Rewrite the material from the line with "This screenshot has height=637, width=825." up to and including the line with "This screenshot has height=1024, width=1024.", replacing "What do you see at coordinates (415, 592)" with "What is located at coordinates (415, 592)" and keeping everything else unchanged. Leave the pictures out of the answer.
++++ Input records
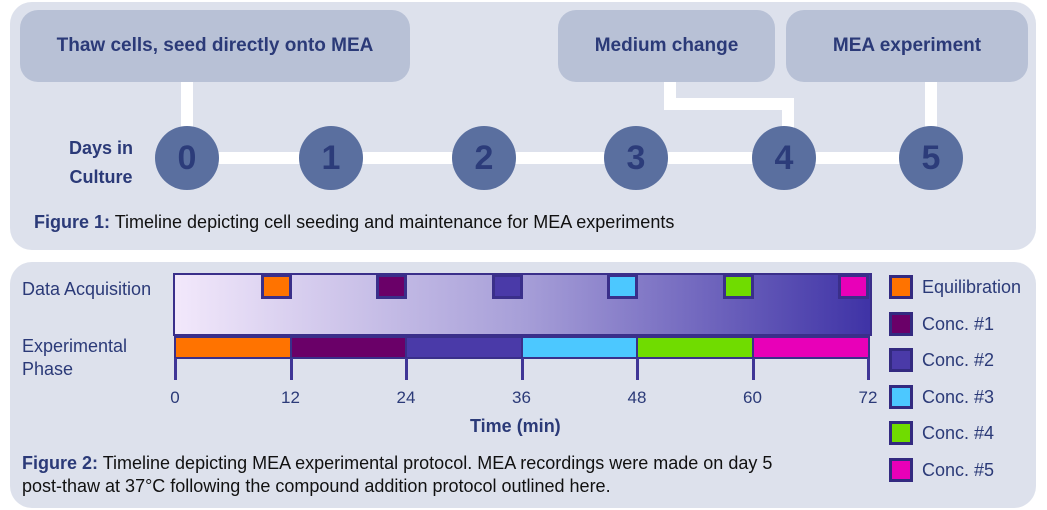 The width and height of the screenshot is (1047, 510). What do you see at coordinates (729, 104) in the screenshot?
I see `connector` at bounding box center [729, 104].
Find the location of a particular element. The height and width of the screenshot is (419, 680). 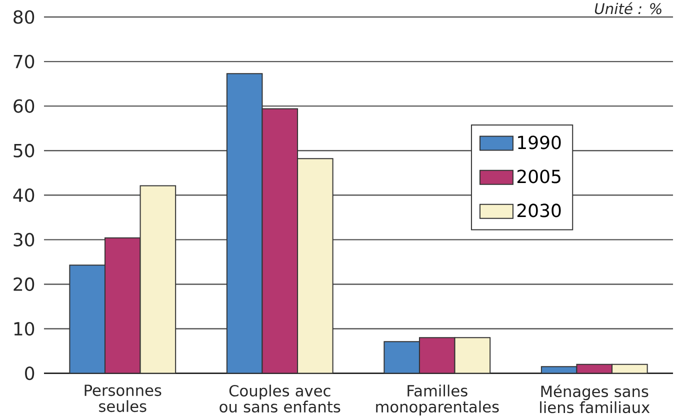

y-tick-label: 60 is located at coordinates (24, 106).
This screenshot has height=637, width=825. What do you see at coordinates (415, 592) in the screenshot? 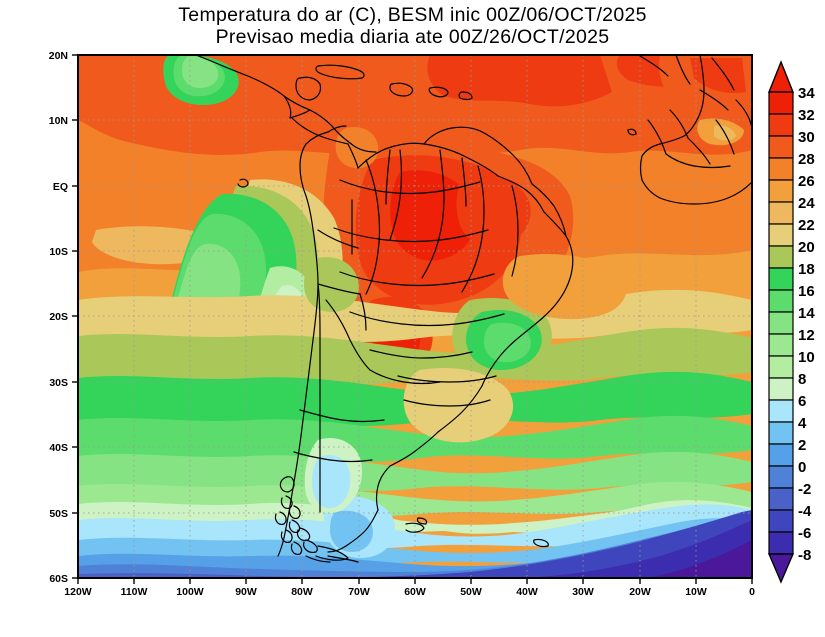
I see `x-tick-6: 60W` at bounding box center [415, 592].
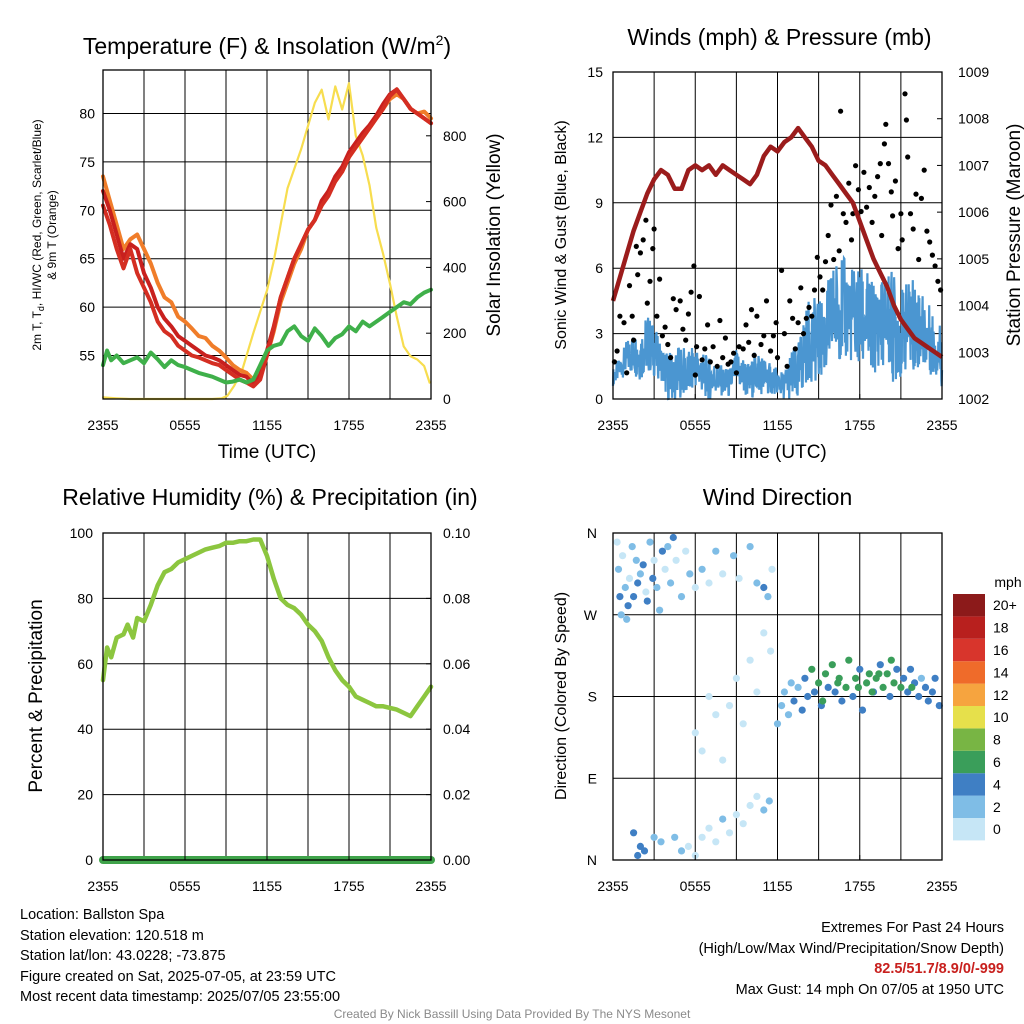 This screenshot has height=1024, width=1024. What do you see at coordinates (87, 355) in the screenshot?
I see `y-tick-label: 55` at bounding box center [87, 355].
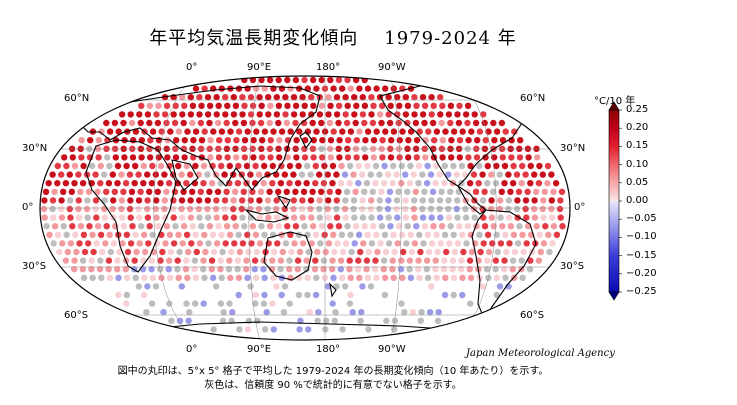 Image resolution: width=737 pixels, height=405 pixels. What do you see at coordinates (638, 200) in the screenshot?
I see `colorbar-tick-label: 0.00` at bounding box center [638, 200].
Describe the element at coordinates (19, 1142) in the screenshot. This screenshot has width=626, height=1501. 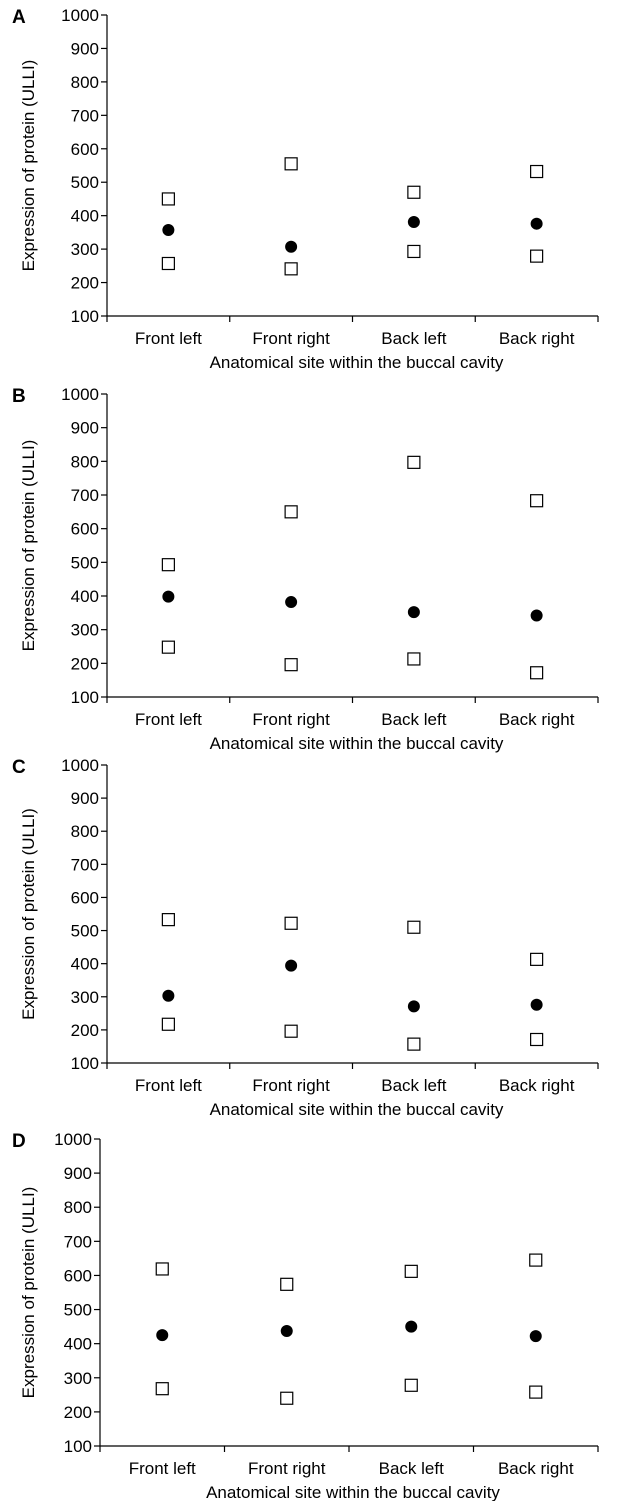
++++++++
++++ Input records
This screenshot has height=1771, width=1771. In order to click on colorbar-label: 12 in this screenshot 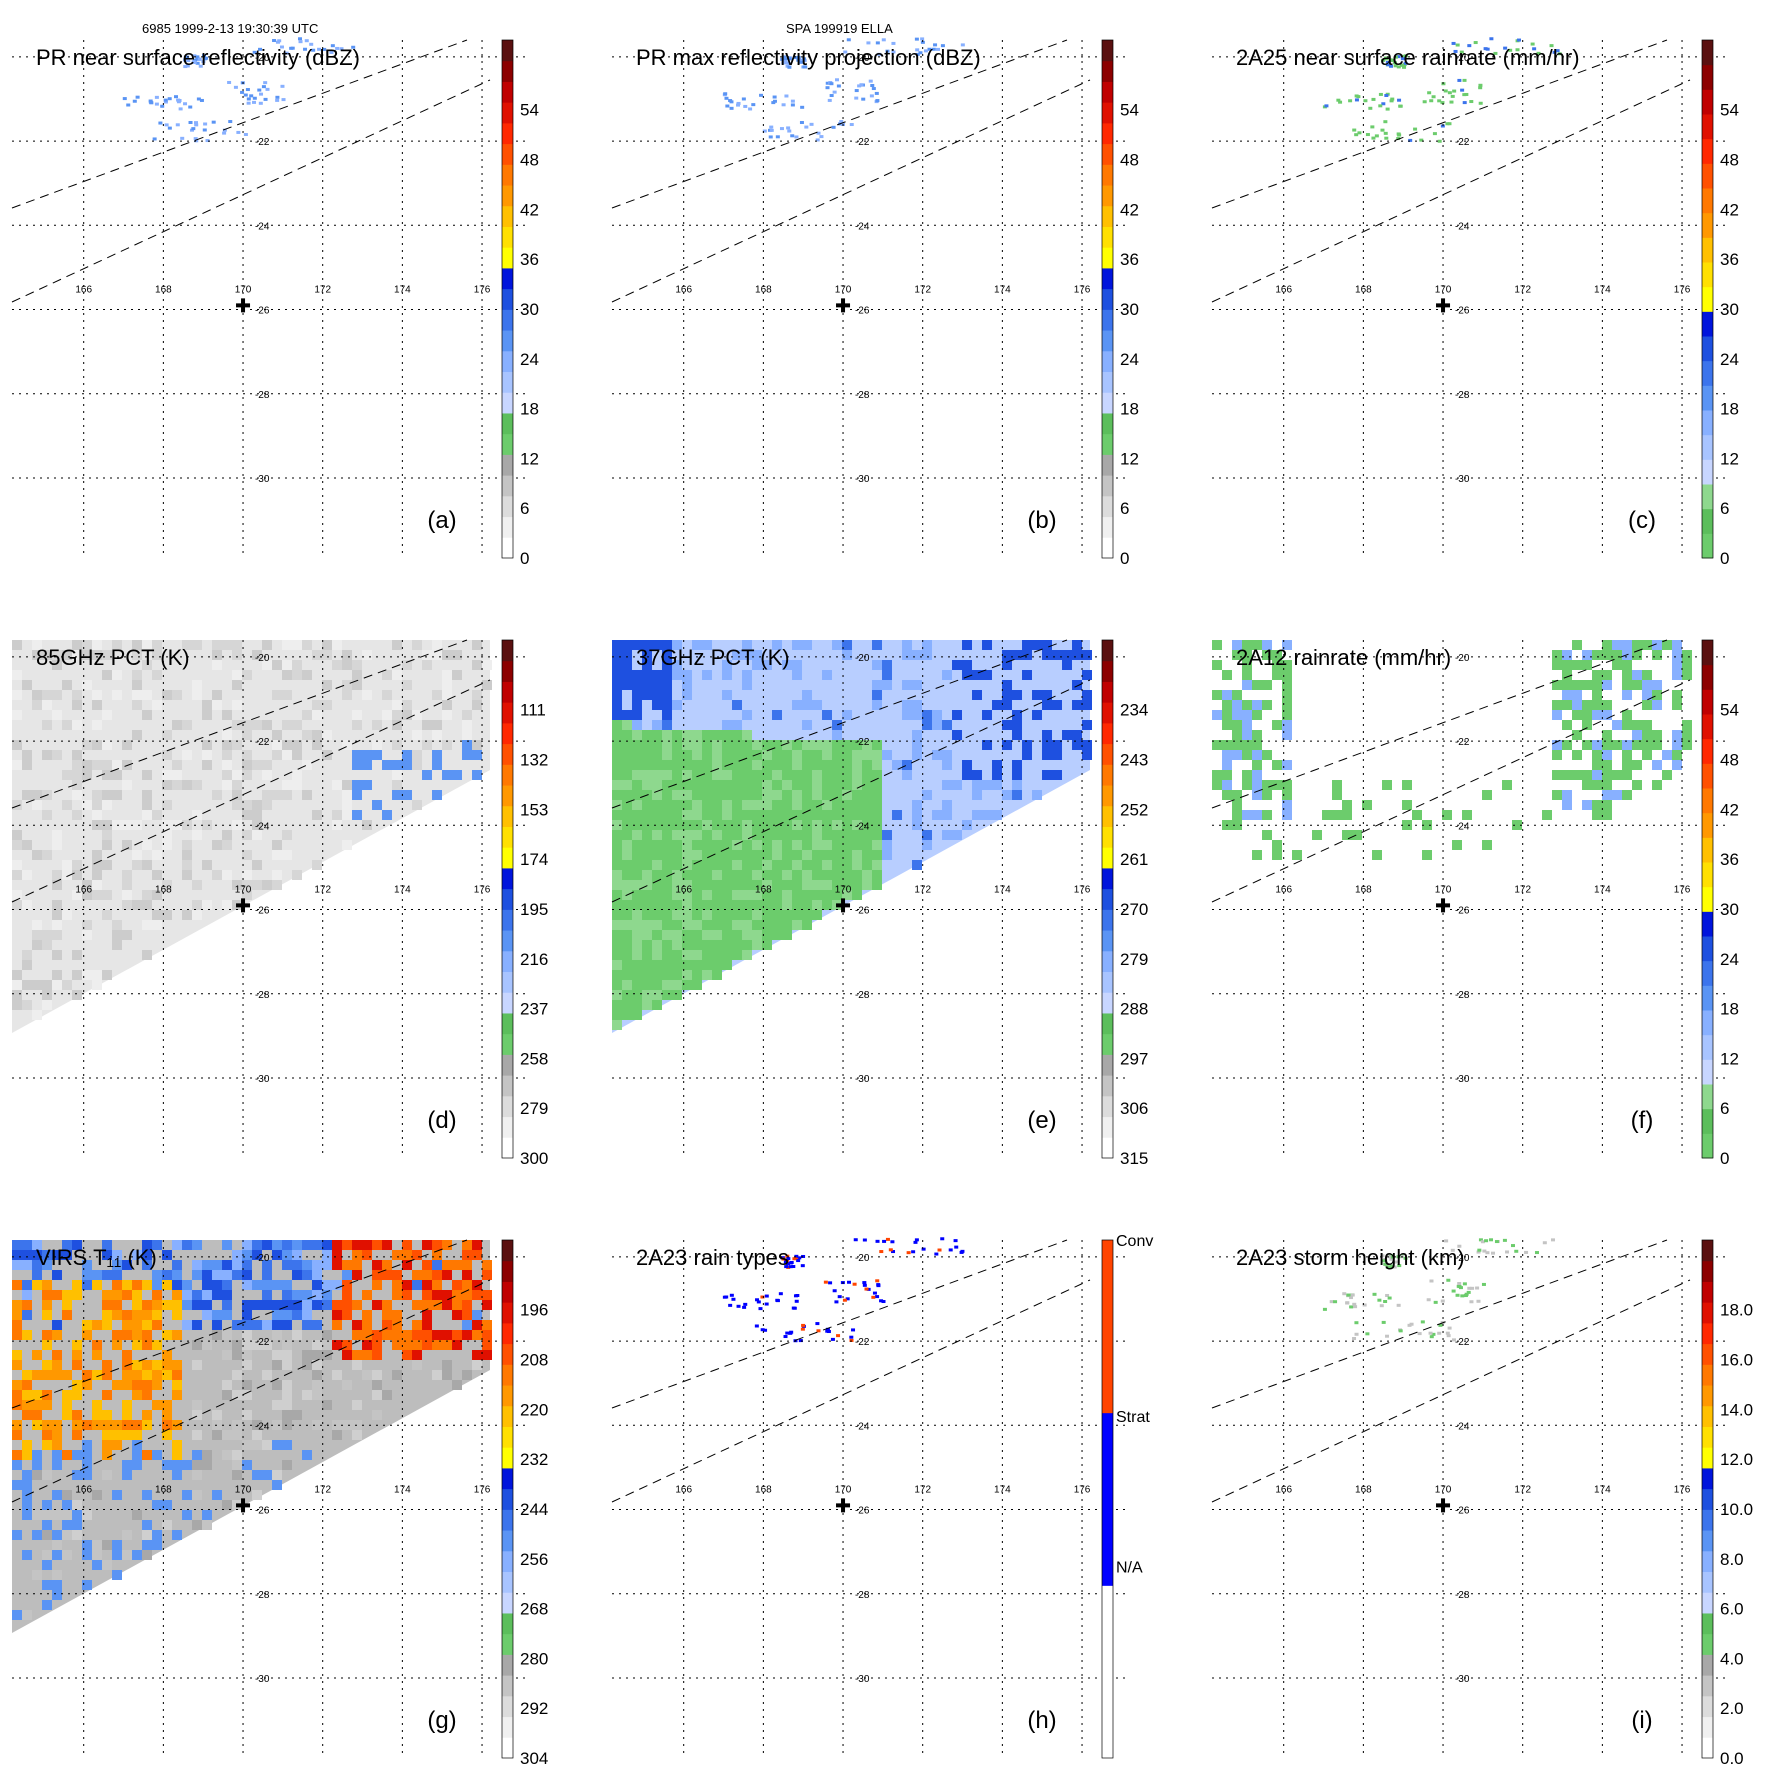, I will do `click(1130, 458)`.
++++++++
++++ Input records
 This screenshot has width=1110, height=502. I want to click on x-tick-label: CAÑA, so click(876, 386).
++++++++
● **Response to the task**:
This screenshot has height=637, width=825. What is located at coordinates (415, 592) in the screenshot? 
I see `x-tick-6: 60W` at bounding box center [415, 592].
 This screenshot has height=1024, width=1024. What do you see at coordinates (87, 355) in the screenshot?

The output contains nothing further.